MEM INST OSWALDO CRUZ, RIO DE JANEIRO, 94(6) Nov/Dez 1999
PAGES: 845-847 DOI: Technical notes
A New Larval Diet for Colonization of Phlebotominae Sand Flies

Nataly A Souza, Claudia A Andrade-Coelho, Maurício L Vilela, André F Barbosa, Elizabeth F Rangel

Departamento de Entomologia, Instituto Oswaldo Cruz, Av. Brasil 4365, 21045-900 Rio de Janeiro, RJ, Brasil

Phlebotominae sand fly colonies are very important for studies of vector biology and the interaction of sand flies andLeishmania. Although, it requires excessive care, especially for immature stages, some sand flies species have been colonized in large numbers [R Killick-Kendrick et al. 1991 Parassitologia 33 (Suppl.1): 321-333].The larval diet is an important part of successful laboratory breeding due to the often excessive larval mortality caused by improper food.

MP Barretto (1942 Thesis Faculdade de Medi-cina USP, 162 pp.) suggested that during the immature stages period, the feeding preferences of sand flies from the New World may vary according to geographical location. However, the larval stage can use any kind of food, in situations where their prefered food sources are not available.

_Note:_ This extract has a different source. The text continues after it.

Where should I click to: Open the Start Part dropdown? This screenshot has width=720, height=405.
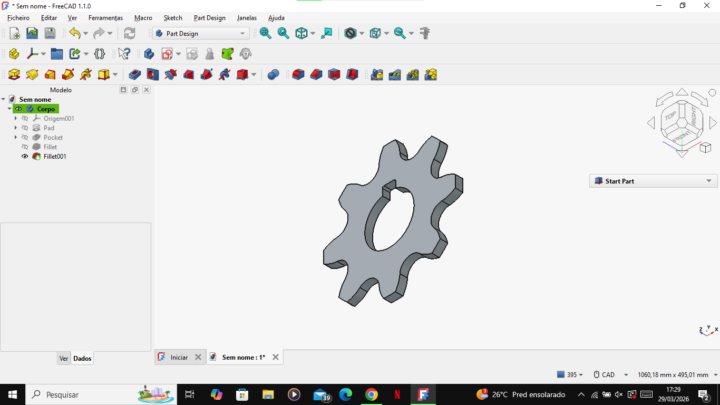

IA Sherlock and VA Sherlock (1959 Rev Brasil Biol 19: 229-250) made some experiments with Lutzomyia longipalpis in order to determine the most adequated culture conditions and medium for feeding immature stages. In these experiments decomposed organic vegetable matter products or dry bovine feces were the most suitable for larval development.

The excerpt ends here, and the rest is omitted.